Tesco has had its credit rating downgraded to two points above junk status by rating agency Moody’s and could face a further cut if its poor performance continues.
Yesterday Moody’s cut Tesco’s rating from Baa2 to Baa1, two weeks after the grocer reported its worst quarterly results in 40 years.
The agency cited Tesco’s 6% drop in trading profit to £3.3bn for the financial year 2013/14, published in April, and “increasingly difficult conditions in the UK retail grocery market” as reasons for the downgrade.
It also pointed towards a further potential cut in the rating, highlighting the long term challenges the retailer faces.
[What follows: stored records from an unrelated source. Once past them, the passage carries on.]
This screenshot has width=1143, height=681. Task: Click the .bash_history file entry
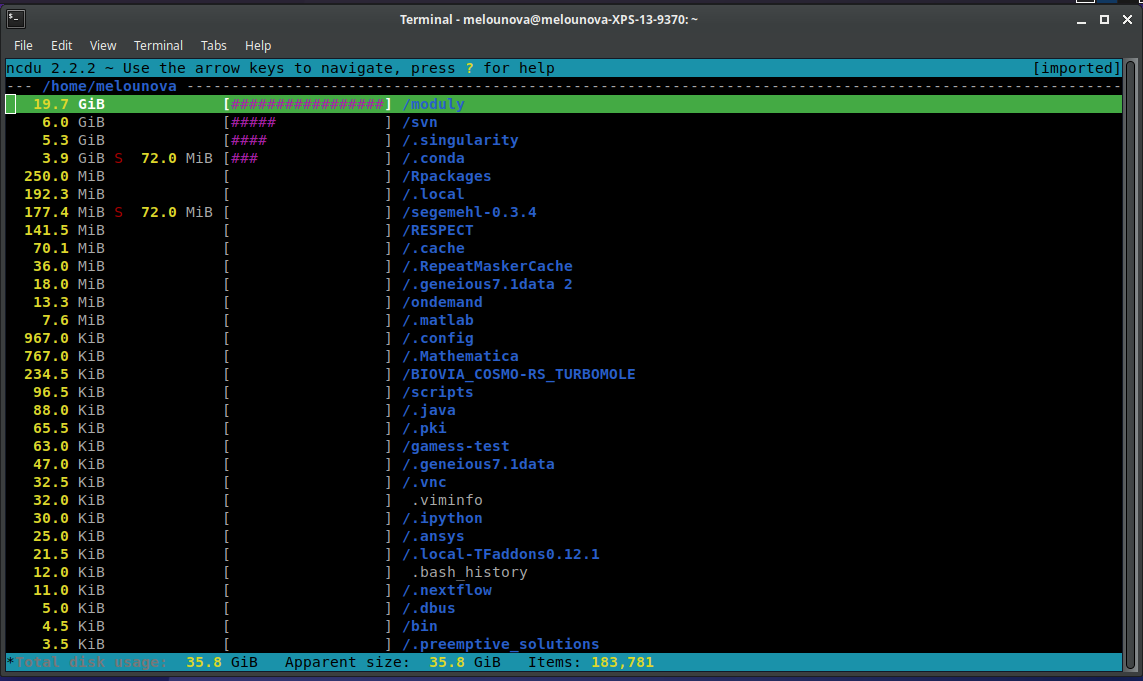pos(469,572)
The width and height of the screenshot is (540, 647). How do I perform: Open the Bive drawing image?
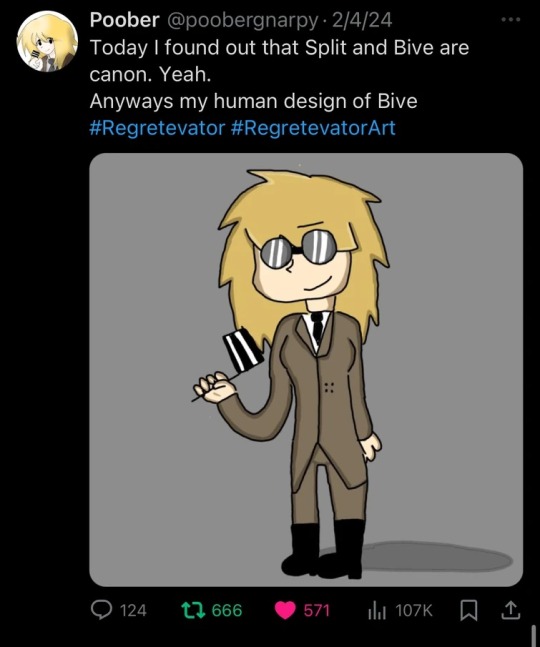pos(306,370)
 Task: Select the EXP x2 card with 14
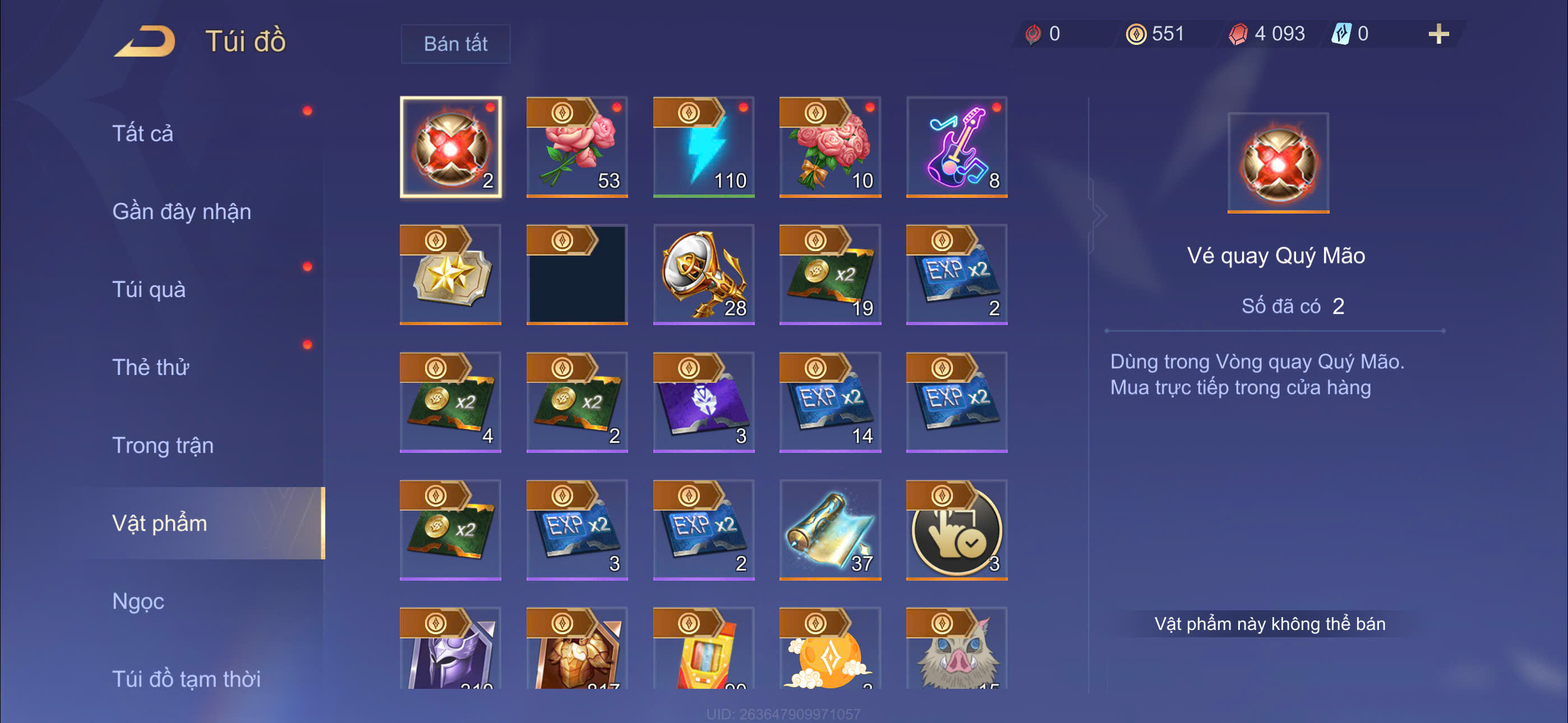(x=830, y=402)
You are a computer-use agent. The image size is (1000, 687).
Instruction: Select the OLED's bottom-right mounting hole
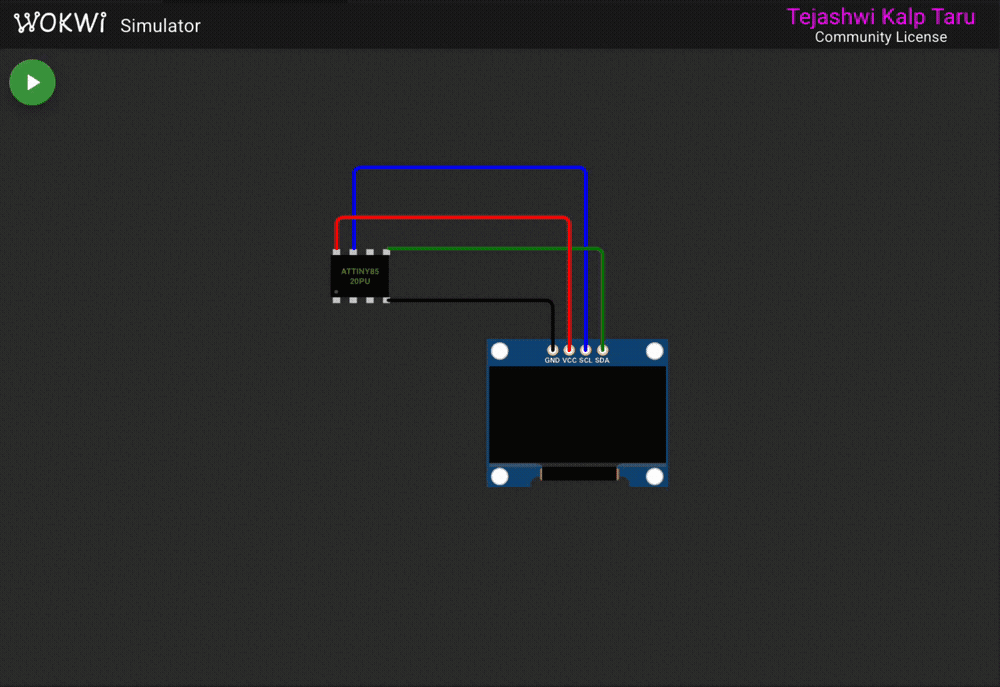click(x=655, y=476)
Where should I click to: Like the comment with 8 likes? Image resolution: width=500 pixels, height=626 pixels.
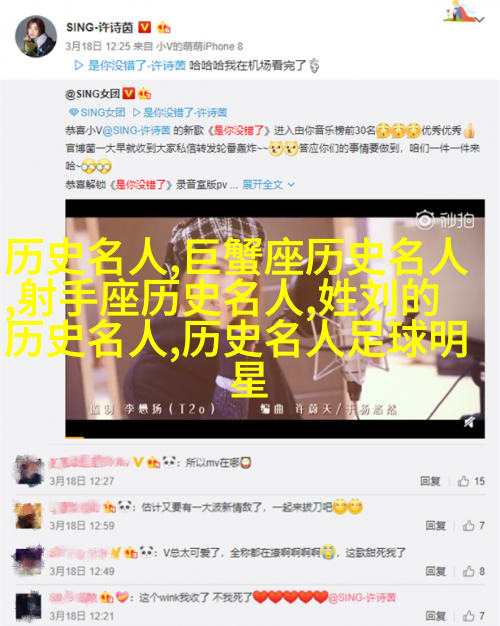coord(474,571)
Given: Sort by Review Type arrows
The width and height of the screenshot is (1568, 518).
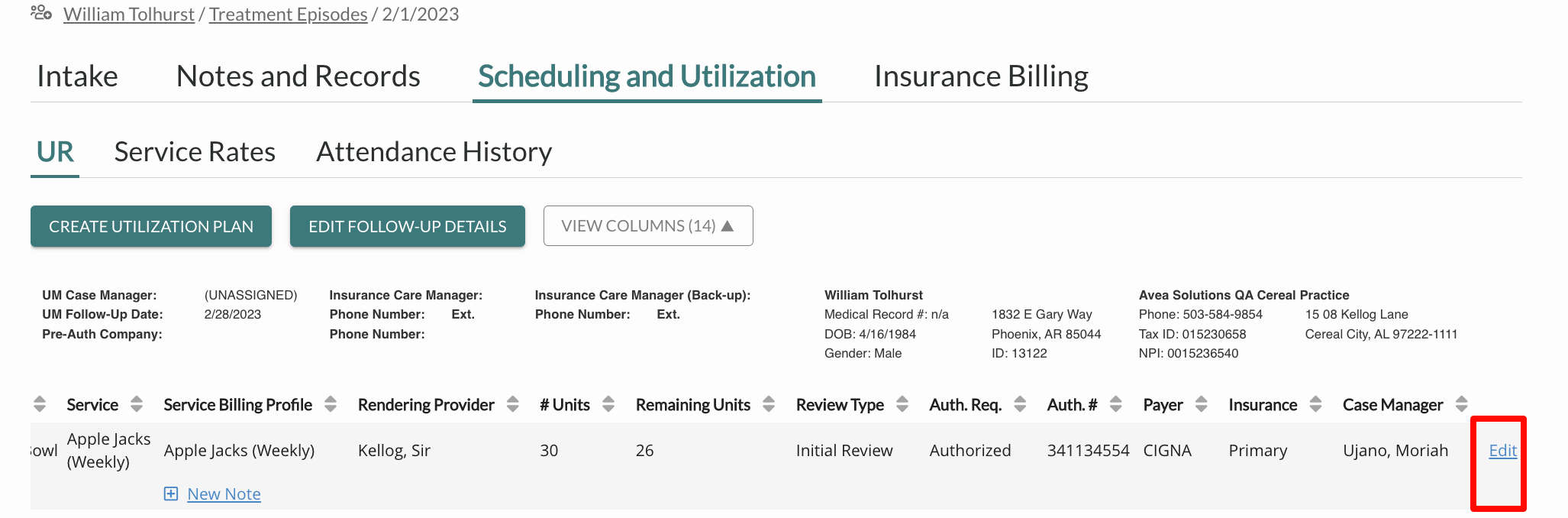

Moody’s lead analyst for Tesco, Sven Reinke, said: “We expect these conditions to continue affecting the company’s credit profile negatively over the next 12-18 months.”
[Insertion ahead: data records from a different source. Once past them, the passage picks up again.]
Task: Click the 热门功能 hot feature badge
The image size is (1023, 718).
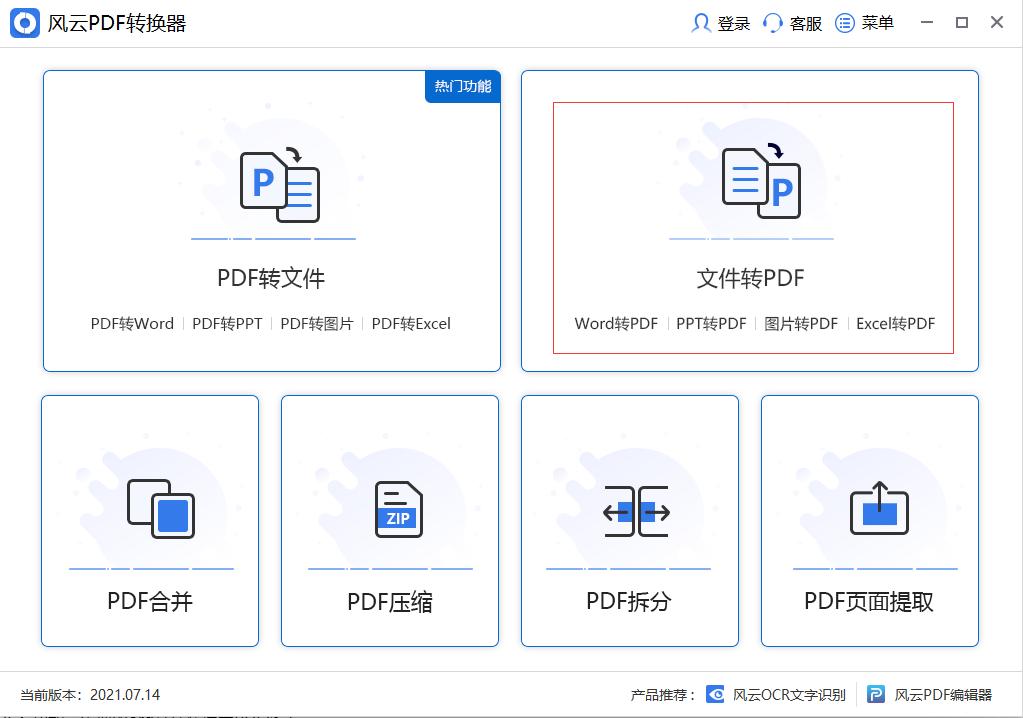Action: [x=462, y=87]
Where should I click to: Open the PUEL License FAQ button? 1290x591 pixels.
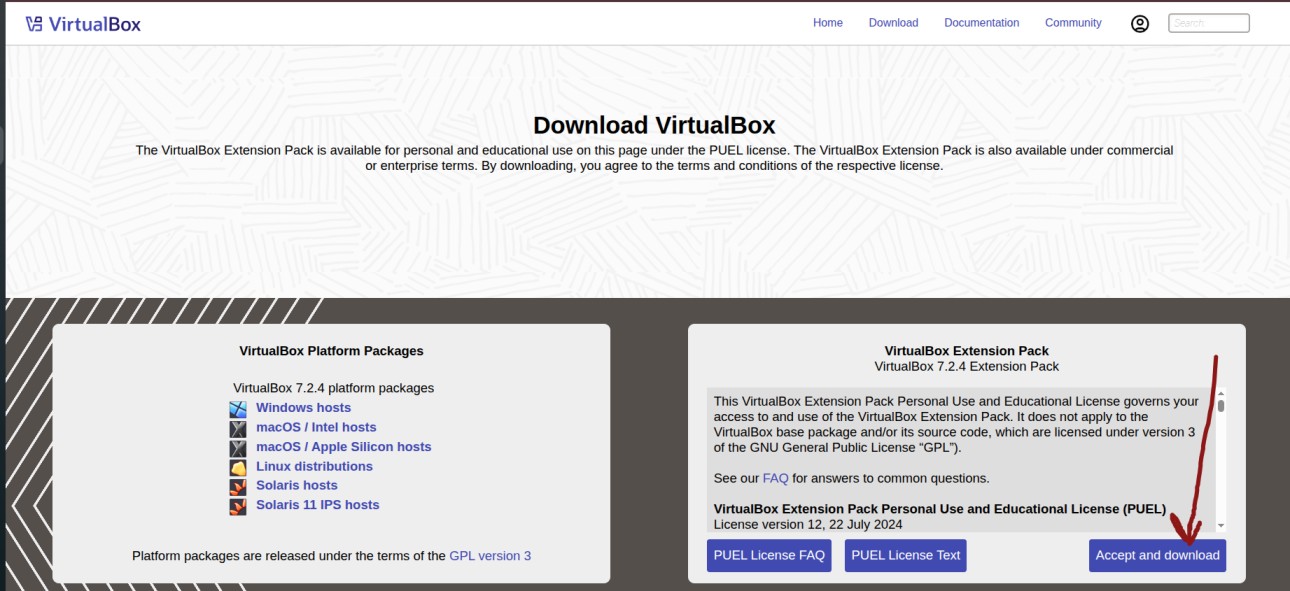point(768,556)
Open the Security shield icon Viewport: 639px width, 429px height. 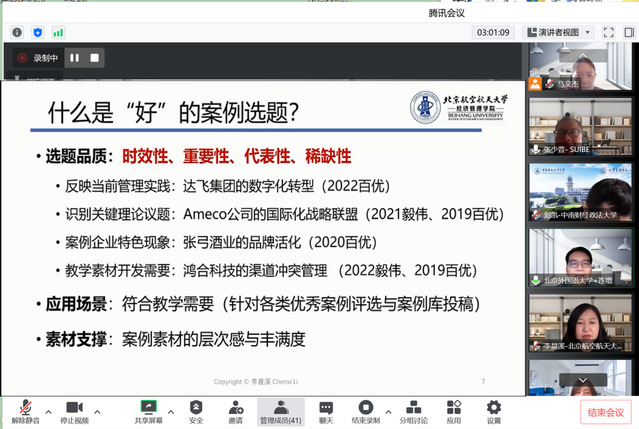(x=196, y=410)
Moody’s added it would take a “sustainable improvement in the company’s sales performance” for Tesco’s rating to be upgraded, and would require the retailer to embark on a “conservative financial policy” in the medium term.
The downgrade will heap pressure on to chief executive Philip Clarke, who has faced increasing discontent from shareholders concerned over Tesco’s performance.
Tesco’s share price plummeted on Monday morning with the announcement of the downgrade, falling more than five points from the closing position on Friday as soon as the markets opened. After an initial fall in early trading this morning, at the time of writing (June 17 at 11am) shares had returned to 288.7p, just short of yesterday’s closing position.
Earlier this month Tesco reported a 3.7% like-for-like sales decline in its first quarter results, which Clarke said was partly due to a major store refreshment programme underway at the retailer.